El viernes a la noche salí a comprar vino para llevar a una fiesta. Eran más de las once de la noche, "Washinton" el marcadito de los chinos había cerrado, los quioskos de Scalabrini Ortiz hace tiempo que no venden alcohol por decisiones municipales. Como me pasa cada vez que tengo que salir a buscar un local habilitado para venta de alcohol, sentí un poco de nostalgia por la época en que bastaba con pasar por el quiosko.
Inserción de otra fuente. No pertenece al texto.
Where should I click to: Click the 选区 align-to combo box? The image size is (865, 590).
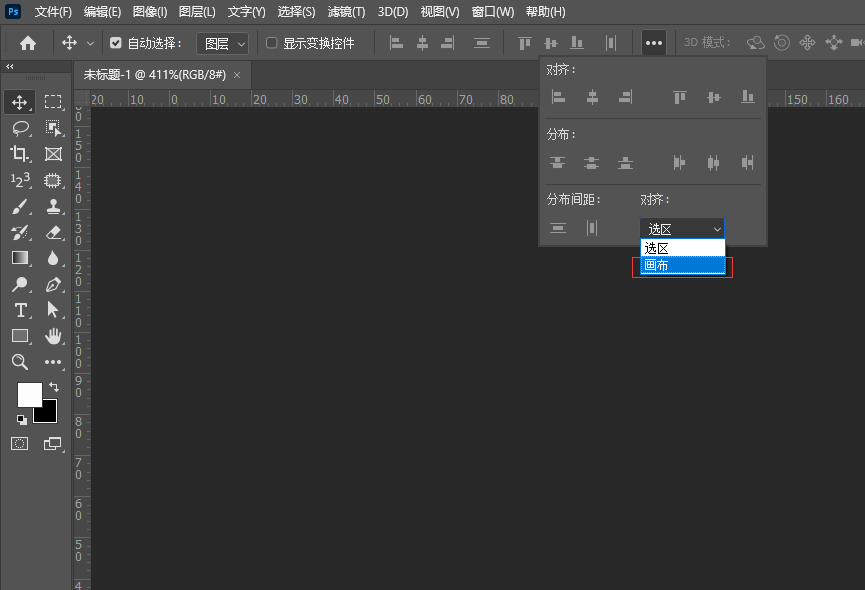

Hace unos días vi pasar a un chico en bicicleta, serían las tres de la mañana, llevaba en el manubrio -hacía equilibrio aunque sin elegancia- con un cajón de botellas de cerveza. No es una imagen infrecuente, gente que busca el quiosko, que pregunta por el dato que permita conseguir bebida para seguir, o empezar, la noche. En general me acuerdo de la única vez que terminé en una comisaría. Fue en Chile con mi amigo Franco, una noche en la que esperábamos gastar los últimos billetes de nuestro presupuesto antes de tomar el micro de regreso a Buenos Aires al otro día. Los carabineros que se nos acercaron -estábamos sentados en el cantero de una plaza, conversando con nuestra botella de ron y coca - ni nos dirigieron la palabra. Les bastó con oler la botella para confiscarla y llamar un celular por walkie talkie. Así llegamos a la comisería. En Chile no se puede tomar alcohol en la calle. No nos podían creer -eso dijeron- que en Buenos Aires sí. Qué peligro, dijo uno.
La pregunta sería para qué querés una plaza si no te podés sentar en ella a tomar una cerveza. Los vecinos más sensibles del barrio juntan porotos de información manipulada para que el gobierno restrinja todavía más el espacio público a los jóvenes: en Palermo hay patotas dice el padre de un chico muerto en un episodio tan oscuro que hace un mes que todos buscan un asesinato que nadie encuentra.
Entonces el viernes pasado lo vi. Caminé hasta Santa Fe. Él estaba parado en la puerta del Banco de Galicia, Santa Fe y Sacalabrini. Se refugiaba de la lluvia bajo el pequeño alerón que sobresale de las puertas de vidrio. Pelado, campera caqui militar. Juro por Dios que tenia un ojo tatuado en la frente. Lo volví a ver cuando pasé para tomar el colectivo, una hora después. Seguía en el mismo lugar, no parecía tener frío, no parecía esperar a nadie. Me devolvió la mirada. Seguí de largo.
Cuando volví casi a la mañana el hombre ya no estaba.